Parts of the exercise:
• 1. Please list every effect that the gratitude article below says research links to consistent gratitude practice.
• 2. Reproduce the passage of the gratitude article starting at "This prevents overwhelm" and ending at "grateful already exists.".

Document extract:
Gratitude Practices to Reduce Stress
- Cristina Mantilla

- Mar 30
- 3 min read
A Therapist’s Guide to Training the Brain Toward Resilience
Gratitude isn’t about forced positivity. Learn evidence-informed gratitude practices that reduce stress, improve emotional regulation, and strengthen mental resilience.

Gratitude Is Not Toxic Positivity
Let’s clarify something first.
Gratitude is not pretending everything is fine.
It is not ignoring pain.
It is not bypassing stress.
It is not denying reality.
In therapy, I never encourage gratitude as a way to suppress difficult emotions.
Instead, I teach gratitude as a way to widen perspective.
Stress narrows attention.
Gratitude expands it.
The Neuroscience of Gratitude
Your brain is wired for threat detection.
From an evolutionary standpoint, scanning for danger kept us alive.
The problem is that in modern life, that same system scans for:
Deadlines
Conflict
Uncertainty
Comparison
What’s missing
Without intentional redirection, the brain defaults to “What’s wrong?”
Gratitude gently asks:
“What is also true?”
Research shows that consistent gratitude practice can:
• Lower cortisol
• Improve sleep quality
• Increase dopamine and serotonin activity
• Improve emotional regulation
• Strengthen relational connection
It does not eliminate stress.
It changes how the brain processes it.
Why Gratitude Reduces Stress
Stress often comes from perceived lack:
Not enough time.
Not enough progress.
Not enough control.
Gratitude shifts attention toward resource:
What support exists.
What progress has already happened.
What is steady, even if small.
This shift decreases emotional reactivity and increases cognitive flexibility.
You respond instead of react.
Three Therapist-Recommended Gratitude Practices
1. The “One Small Thing” Practice
Each evening, write down one small thing that went well.
Not three. Not five. One.
This prevents overwhelm and builds consistency.
It could be:
A kind message.
A completed task.
A quiet moment.
A conversation that felt connected.
Small, specific gratitude strengthens neural pathways more effectively than vague statements.
2. Future-Oriented Gratitude
Instead of only looking backward, try this:
Identify one thing tomorrow that you are grateful already exists.
Example:
“I’m grateful I have a meeting that moves this project forward.”
“I’m grateful I get to pick up my child tomorrow.”
“I’m grateful I have meaningful work.”
Anticipatory gratitude reduces Sunday-night anxiety and increases emotional readiness.
3. Gratitude in Hard Moments
This one requires maturity.
When something stressful happens, ask:
“What resource do I still have right now?”
Not what you’re grateful for about the stress.
What remains steady despite it.
This builds resilience rather than avoidance.

Material supplied:

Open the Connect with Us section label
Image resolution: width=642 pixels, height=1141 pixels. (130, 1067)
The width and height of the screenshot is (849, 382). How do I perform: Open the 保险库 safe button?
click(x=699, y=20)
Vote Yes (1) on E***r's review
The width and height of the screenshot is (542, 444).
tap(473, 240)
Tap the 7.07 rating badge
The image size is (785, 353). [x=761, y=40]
==
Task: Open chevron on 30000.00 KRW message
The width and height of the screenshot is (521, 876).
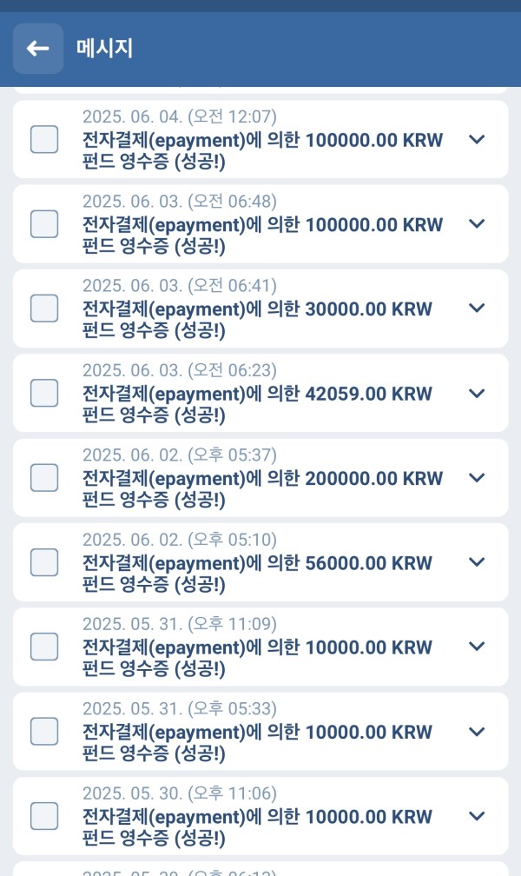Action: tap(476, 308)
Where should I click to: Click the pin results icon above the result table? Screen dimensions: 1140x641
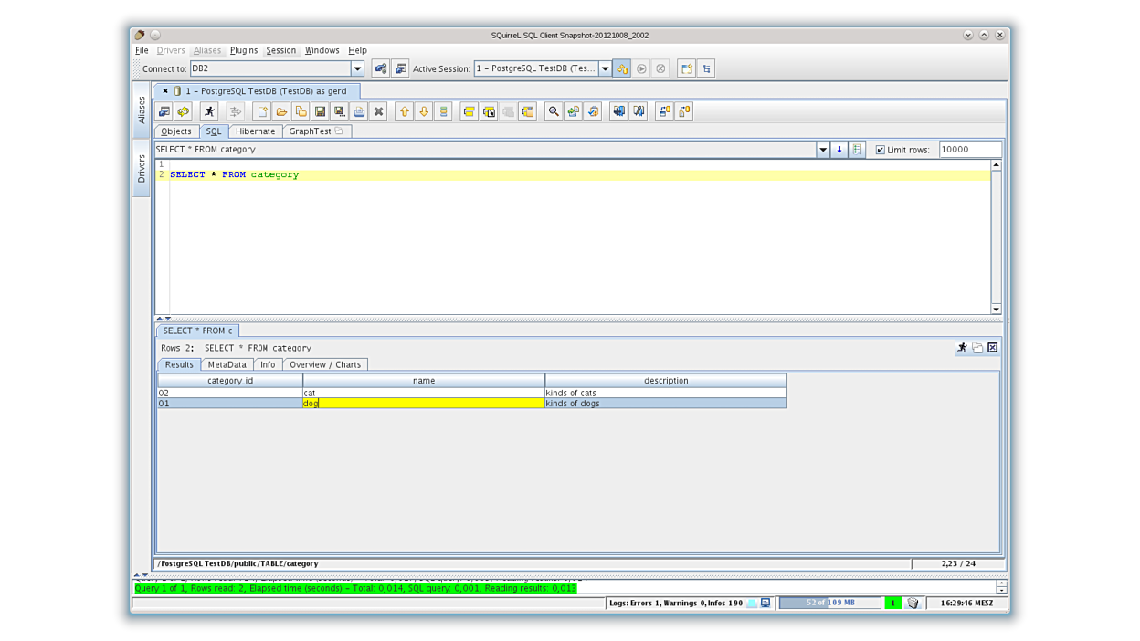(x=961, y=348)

Task results:
• 1.
- Lower cortisol
- Improve sleep quality
- Increase dopamine and serotonin activity
- Improve emotional regulation
- Strengthen relational connection

• 2.
This prevents overwhelm and builds consistency.
It could be:
A kind message.
A completed task.
A quiet moment.
A conversation that felt connected.
Small, specific gratitude strengthens neural pathways more effectively than vague statements.
2. Future-Oriented Gratitude
Instead of only looking backward, try this:
Identify one thing tomorrow that you are grateful already exists.